■ **Problem to solve**
In the entries below, return verbatim every line from the one containing "Click the Connect" through the one containing "tap(294, 625)", including both of those lines.

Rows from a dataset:
-- Start --

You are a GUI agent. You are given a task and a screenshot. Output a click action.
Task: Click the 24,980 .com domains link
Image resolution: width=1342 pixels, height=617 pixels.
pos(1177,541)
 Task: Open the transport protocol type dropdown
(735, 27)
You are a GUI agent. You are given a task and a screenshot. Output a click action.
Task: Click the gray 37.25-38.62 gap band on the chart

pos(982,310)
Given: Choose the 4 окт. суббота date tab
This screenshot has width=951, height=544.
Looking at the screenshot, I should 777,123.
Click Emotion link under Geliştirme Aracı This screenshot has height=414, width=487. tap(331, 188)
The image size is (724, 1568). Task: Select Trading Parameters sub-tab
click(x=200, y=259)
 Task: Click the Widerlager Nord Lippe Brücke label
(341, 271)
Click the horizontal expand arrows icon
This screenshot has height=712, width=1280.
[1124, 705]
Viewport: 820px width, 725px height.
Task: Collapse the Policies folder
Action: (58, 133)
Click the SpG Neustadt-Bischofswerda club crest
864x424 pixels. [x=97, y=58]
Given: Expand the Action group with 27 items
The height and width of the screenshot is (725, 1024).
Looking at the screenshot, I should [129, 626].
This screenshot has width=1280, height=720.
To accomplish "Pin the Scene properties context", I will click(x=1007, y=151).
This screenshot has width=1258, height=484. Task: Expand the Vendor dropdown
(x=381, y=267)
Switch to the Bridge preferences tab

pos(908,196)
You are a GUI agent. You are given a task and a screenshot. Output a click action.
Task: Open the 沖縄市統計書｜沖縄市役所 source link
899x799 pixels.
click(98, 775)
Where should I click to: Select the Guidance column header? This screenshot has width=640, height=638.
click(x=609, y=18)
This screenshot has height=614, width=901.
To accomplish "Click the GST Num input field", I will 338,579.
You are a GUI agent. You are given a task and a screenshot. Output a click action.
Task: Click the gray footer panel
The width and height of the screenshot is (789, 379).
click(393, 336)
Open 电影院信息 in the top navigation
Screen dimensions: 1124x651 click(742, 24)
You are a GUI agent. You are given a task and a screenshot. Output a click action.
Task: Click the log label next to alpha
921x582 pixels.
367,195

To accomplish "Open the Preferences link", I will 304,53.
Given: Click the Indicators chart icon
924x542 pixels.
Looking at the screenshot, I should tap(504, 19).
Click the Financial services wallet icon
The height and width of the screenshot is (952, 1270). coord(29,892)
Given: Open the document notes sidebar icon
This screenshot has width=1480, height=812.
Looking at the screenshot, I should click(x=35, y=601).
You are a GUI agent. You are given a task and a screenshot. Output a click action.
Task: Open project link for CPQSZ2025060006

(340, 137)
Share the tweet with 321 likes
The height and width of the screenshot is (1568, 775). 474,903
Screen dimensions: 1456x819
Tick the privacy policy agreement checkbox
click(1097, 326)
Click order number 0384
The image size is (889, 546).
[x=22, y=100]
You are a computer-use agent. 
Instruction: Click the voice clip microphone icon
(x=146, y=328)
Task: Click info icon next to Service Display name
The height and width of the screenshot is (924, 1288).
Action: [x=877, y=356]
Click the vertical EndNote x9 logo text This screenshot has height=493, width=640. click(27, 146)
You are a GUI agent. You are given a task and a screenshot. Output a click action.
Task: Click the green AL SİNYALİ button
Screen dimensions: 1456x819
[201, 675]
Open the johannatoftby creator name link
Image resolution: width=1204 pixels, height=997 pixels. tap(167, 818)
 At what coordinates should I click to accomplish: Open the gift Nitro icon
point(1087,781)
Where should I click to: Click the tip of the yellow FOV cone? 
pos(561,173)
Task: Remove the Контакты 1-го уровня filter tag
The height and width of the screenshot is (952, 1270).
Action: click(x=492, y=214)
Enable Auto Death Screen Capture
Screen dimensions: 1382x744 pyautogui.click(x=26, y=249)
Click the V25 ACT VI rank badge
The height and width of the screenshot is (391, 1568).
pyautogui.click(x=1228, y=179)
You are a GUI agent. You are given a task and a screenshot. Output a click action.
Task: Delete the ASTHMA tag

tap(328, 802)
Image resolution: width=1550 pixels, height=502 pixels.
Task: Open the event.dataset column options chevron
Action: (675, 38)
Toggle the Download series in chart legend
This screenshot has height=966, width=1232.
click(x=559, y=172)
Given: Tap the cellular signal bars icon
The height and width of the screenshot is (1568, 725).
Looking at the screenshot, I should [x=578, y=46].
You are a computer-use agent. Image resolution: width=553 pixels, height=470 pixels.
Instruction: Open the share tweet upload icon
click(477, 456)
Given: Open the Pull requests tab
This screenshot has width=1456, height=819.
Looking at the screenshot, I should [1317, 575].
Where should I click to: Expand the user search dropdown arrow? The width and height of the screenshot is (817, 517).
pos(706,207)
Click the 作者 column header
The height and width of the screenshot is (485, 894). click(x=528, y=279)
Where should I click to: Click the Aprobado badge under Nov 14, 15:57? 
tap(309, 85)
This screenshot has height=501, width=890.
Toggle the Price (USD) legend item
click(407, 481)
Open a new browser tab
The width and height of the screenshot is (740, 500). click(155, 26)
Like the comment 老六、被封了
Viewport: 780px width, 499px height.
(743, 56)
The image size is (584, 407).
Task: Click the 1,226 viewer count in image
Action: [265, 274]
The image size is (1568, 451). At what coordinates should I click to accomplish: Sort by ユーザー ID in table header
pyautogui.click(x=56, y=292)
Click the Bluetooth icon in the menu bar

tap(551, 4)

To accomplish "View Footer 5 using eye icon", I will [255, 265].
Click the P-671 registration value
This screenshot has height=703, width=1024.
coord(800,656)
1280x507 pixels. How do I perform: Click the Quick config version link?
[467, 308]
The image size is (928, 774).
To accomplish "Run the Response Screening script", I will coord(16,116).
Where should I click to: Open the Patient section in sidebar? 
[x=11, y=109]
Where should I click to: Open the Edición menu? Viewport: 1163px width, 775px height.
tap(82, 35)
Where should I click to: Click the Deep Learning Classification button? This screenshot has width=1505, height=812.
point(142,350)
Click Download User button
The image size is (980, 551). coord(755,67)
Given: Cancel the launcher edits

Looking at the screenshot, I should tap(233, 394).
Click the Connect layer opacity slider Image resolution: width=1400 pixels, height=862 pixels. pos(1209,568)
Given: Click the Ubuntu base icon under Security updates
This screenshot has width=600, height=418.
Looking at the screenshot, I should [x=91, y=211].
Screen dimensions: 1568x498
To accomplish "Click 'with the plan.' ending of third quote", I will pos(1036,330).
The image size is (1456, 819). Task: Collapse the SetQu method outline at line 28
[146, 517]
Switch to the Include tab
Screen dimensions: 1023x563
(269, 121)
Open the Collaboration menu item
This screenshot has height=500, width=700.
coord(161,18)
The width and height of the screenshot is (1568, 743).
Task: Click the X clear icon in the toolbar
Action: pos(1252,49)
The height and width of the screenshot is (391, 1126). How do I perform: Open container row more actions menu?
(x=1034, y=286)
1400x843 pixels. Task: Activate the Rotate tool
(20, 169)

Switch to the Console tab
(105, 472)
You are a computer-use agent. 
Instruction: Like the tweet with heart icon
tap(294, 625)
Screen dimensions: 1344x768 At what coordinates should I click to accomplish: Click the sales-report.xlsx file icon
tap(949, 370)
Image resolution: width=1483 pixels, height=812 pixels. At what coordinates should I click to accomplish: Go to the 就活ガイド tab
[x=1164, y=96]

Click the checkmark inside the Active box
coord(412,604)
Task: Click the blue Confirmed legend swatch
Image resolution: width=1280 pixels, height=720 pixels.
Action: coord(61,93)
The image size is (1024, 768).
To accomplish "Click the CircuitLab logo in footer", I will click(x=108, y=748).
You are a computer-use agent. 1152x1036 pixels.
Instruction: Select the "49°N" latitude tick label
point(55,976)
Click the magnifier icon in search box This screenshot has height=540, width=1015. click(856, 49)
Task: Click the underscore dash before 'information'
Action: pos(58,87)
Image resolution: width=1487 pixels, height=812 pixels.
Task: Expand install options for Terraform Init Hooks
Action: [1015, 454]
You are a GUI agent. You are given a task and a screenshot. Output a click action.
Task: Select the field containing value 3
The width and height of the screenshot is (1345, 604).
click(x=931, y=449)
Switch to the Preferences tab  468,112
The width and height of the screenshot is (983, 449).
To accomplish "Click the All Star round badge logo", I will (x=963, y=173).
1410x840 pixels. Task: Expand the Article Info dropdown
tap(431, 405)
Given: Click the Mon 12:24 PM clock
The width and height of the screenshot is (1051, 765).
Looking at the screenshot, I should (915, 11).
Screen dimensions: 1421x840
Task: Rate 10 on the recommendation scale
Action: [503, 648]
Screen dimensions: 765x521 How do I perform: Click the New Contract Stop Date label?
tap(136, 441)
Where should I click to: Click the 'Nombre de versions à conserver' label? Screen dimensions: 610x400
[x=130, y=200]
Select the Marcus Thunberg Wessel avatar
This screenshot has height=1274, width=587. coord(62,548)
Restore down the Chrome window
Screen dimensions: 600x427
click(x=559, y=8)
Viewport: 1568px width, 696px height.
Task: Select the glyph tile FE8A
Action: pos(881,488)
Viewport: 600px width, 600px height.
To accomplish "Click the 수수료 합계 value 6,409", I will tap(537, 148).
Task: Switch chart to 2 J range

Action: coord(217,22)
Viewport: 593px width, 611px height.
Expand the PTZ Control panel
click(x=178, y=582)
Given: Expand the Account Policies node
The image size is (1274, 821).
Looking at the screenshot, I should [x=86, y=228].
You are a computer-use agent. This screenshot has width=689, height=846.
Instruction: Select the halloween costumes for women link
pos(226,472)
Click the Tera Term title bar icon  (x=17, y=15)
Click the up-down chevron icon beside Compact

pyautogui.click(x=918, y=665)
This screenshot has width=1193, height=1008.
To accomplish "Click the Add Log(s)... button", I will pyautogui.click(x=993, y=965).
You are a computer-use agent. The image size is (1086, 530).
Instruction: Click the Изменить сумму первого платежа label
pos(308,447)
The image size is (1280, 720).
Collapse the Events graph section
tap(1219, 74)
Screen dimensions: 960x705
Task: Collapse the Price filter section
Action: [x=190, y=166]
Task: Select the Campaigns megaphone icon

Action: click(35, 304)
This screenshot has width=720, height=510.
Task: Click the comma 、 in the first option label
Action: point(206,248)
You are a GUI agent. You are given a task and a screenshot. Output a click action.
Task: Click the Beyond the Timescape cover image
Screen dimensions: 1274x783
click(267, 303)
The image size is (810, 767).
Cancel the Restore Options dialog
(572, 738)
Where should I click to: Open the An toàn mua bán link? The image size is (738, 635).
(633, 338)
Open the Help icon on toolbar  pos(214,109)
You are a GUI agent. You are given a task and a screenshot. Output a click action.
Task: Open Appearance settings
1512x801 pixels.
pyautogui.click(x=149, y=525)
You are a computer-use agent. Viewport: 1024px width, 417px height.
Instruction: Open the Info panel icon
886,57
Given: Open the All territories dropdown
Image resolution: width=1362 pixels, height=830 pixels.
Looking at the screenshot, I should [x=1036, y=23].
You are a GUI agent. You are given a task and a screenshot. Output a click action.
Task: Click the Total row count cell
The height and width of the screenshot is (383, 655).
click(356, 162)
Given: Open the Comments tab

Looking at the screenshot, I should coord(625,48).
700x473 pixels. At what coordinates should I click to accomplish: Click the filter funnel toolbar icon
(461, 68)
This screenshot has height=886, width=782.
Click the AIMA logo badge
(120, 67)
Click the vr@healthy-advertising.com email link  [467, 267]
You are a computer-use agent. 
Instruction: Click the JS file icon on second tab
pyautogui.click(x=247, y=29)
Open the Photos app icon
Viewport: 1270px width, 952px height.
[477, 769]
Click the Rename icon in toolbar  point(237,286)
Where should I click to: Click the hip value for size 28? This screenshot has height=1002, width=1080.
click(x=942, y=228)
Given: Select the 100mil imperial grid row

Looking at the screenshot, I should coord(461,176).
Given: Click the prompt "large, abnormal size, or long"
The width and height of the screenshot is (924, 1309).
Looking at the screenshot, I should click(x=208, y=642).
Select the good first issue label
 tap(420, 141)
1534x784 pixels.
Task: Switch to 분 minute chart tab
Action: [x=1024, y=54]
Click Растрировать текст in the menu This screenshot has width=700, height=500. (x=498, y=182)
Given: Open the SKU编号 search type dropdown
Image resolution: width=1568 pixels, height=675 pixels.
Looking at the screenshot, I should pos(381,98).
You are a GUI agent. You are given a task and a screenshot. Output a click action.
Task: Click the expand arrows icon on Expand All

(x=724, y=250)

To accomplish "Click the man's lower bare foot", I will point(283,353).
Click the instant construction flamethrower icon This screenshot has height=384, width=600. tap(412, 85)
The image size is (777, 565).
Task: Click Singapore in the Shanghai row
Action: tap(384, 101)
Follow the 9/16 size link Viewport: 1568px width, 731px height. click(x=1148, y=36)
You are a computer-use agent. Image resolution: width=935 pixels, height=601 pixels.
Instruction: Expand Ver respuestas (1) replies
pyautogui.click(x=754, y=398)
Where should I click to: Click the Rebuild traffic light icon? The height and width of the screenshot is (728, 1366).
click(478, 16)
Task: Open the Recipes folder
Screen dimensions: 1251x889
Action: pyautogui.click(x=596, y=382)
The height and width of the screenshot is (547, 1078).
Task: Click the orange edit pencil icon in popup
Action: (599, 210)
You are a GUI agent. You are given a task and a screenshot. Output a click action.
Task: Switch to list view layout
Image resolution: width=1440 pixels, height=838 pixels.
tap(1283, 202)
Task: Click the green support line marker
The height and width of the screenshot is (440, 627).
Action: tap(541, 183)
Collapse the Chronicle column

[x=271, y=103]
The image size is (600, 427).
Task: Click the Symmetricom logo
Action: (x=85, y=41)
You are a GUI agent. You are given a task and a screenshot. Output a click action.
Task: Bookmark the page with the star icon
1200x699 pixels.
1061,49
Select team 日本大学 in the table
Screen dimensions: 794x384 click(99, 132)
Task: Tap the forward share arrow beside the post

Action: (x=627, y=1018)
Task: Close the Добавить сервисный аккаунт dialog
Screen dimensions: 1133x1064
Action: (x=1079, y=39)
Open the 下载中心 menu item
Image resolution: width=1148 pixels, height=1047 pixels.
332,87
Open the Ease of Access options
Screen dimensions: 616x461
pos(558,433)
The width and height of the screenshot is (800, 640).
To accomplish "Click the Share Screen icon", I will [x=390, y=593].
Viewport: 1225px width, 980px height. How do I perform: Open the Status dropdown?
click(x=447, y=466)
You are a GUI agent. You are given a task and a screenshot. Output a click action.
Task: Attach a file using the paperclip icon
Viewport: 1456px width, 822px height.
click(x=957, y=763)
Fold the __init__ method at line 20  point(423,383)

-- End --

■ **Written answer**
Click the Connect layer opacity slider Image resolution: width=1400 pixels, height=862 pixels. pos(1209,568)
Given: Click the Ubuntu base icon under Security updates
This screenshot has width=600, height=418.
Looking at the screenshot, I should [x=91, y=211].
Screen dimensions: 1568x498
To accomplish "Click 'with the plan.' ending of third quote", I will pos(1036,330).
The image size is (1456, 819). Task: Collapse the SetQu method outline at line 28
[146, 517]
Switch to the Include tab
Screen dimensions: 1023x563
(269, 121)
Open the Collaboration menu item
This screenshot has height=500, width=700.
coord(161,18)
The width and height of the screenshot is (1568, 743).
Task: Click the X clear icon in the toolbar
Action: pos(1252,49)
The height and width of the screenshot is (391, 1126). How do I perform: Open container row more actions menu?
(x=1034, y=286)
1400x843 pixels. Task: Activate the Rotate tool
(20, 169)

Switch to the Console tab
(105, 472)
You are a computer-use agent. 
Instruction: Like the tweet with heart icon
tap(294, 625)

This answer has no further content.